NEW YORK CITY, N.Y.///November 14, 2007///Where most of 2007 focused on maximizing
returns in the market, the gathering clouds of risk will continue to build from
late this year into next year, dominating investment strategies during 2008,
according to Frank D. Haines, chief investment officer and vice president, Christian
Brothers Investment Services, Inc. (CBIS), the leader in Catholic socially responsible
investing (SRI) with $4.3 billion in assets under management on behalf of more
than 1,000 institutional Catholic clients worldwide.
CBIS also is a front-and-center player in shareholder advocacy, emerging during
2007 as a major voice raising concerns about potential proposals
from the U.S. Securities and Exchange Commission (SEC) to curb shareholder
advisory resolutions.
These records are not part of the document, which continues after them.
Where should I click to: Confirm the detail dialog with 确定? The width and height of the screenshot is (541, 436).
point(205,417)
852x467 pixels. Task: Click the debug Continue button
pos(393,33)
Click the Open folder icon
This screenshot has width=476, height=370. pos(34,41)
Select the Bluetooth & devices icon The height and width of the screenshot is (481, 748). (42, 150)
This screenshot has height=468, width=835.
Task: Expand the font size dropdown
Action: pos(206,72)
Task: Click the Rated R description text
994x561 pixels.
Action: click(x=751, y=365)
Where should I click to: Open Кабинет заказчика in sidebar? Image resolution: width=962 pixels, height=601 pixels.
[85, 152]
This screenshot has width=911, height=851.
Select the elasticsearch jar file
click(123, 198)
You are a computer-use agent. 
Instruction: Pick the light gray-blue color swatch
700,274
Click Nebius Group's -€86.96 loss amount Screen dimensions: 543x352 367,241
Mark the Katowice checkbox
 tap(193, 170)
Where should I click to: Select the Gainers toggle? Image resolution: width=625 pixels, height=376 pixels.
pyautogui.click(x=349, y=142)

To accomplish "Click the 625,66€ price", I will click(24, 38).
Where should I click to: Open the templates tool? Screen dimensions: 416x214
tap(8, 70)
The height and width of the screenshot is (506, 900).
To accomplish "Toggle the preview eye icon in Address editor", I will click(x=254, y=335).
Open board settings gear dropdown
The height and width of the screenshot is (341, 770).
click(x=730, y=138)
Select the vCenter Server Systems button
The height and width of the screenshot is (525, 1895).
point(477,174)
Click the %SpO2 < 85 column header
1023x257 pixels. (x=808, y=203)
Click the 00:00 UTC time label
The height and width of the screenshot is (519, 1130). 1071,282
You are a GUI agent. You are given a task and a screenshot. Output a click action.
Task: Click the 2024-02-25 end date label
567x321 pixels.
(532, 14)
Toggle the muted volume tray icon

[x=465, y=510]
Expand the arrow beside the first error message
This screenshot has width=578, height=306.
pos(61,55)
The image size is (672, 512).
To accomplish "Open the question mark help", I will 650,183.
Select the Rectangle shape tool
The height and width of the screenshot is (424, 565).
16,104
Assuming that such restrictions are not put in place by
the SEC, the 2008 shareholder season will see a major focus on resolutions and
shareholder dialogues dealing with payday lending, Darfur divestment and say
on pay issues related to CEO compensation, according to John K. S. Wilson,
CBIS director of socially responsible investing.
Frank D. Haines, CFA, a CBIS vice president and chief investment officer, said:
Subprime lending is just one example of some of the riskier investment
schemes introduced by Wall Street in recent years. Others -- such as collateralized
debt obligations (CDOs), collateralized loan obligations (CLOs), credit default
swaps (CDSs), and even more esoteric structured products -- have permitted the
dissemination of risky securities among a multitude of investors. These financial
instruments have permitted investors to more selectively manage risks and have
provided additional liquidity to financial markets. However, they have also
disseminated risks in opaque form among many less sophisticated investors. Of
course, this has all been lucrative business for financial firms, as demonstrated
by their short-term profits. But the long-term picture is now setting in and
will continue into 2008. The current fascination with riskier investment schemes
will not end without costs which we believe are likely to be borne primarily
by investors.
John K. S. Wilson, CBIS director of socially responsible investing, said: The
2008 shareholder advocacy season is just weeks away and yet remains under a
cloud as the Securities and Exchange Commission contemplates action on controversial
restrictions on the right of corporate shareholders to express their legitimate
concerns about genuine threats to the long-term wealth of themselves and other
investors. Assuming that the 2008 shareholder season is not sidetracked by regulatory
action, Christian Brothers Investment Services is looking for major focuses
on the Sudan/Darfur crisis, the growing movement in say on pay corporate
CEO compensation resolutions and payday lending abuses involving some of Americas
largest banking institutions. Some of these pushes will unfold through proxies
and some will take place behind closed doors in dialogues between management
and corporate shareholders. When all is said and done, we are looking for a
vibrant 2008 shareholder season with activity near or in excess of the record
years of 2006 and 2007.
2008 MARKET OUTLOOK
CBIS offers a number of traditional strategies in cash management, bond, international
and domestic equity, as well as a market neutral product for Catholic institutions;
as well as advice on investment strategy. Like all other financial institutions,
CBIS has experienced some fallout related to the de-leveraging by quantitative
processes, subprime weakness in bond and cash markets, cash market illiquidity,
dollar weakness, and possible bubbles in commodity or emerging market prices.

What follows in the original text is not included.